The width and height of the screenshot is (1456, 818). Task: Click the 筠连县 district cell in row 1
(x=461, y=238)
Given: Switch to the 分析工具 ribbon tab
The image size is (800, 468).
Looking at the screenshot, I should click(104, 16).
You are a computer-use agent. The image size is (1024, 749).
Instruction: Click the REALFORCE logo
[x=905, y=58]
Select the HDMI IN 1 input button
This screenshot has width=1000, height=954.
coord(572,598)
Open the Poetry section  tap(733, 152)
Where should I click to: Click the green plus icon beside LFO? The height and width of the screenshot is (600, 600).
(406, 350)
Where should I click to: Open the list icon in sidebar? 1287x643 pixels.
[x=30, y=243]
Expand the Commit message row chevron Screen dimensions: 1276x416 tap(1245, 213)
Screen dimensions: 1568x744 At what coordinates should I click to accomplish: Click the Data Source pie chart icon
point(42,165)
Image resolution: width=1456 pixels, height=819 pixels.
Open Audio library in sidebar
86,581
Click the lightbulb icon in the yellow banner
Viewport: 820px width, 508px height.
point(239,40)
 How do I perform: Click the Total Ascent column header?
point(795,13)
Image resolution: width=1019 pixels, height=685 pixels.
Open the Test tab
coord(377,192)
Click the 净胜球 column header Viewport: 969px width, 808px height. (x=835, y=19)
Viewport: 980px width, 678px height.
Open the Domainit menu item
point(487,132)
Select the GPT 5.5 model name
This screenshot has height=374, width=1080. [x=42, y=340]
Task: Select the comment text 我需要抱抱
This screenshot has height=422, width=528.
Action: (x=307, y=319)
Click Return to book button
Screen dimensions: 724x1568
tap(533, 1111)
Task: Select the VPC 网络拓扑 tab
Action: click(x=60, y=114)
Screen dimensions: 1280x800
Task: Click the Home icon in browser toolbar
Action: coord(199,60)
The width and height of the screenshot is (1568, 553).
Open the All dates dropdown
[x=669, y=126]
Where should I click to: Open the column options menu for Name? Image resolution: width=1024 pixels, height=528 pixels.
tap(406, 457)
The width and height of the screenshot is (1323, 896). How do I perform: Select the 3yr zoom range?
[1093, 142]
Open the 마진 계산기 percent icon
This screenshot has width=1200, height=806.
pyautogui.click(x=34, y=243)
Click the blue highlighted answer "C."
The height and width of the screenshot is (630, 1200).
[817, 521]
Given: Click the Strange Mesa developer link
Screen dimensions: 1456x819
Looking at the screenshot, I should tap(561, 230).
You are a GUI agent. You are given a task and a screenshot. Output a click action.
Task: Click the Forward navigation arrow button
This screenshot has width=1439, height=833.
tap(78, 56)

━━━━━━━━━━

> Task brief:
Could you return exactly the lines above from the line with "How do I perform: Click" to the line with "Task: Select the comment text 我需要抱抱", both included, and nothing else?

> Problem solution:
 How do I perform: Click the Total Ascent column header?
point(795,13)
Image resolution: width=1019 pixels, height=685 pixels.
Open the Test tab
coord(377,192)
Click the 净胜球 column header Viewport: 969px width, 808px height. (x=835, y=19)
Viewport: 980px width, 678px height.
Open the Domainit menu item
point(487,132)
Select the GPT 5.5 model name
This screenshot has height=374, width=1080. [x=42, y=340]
Task: Select the comment text 我需要抱抱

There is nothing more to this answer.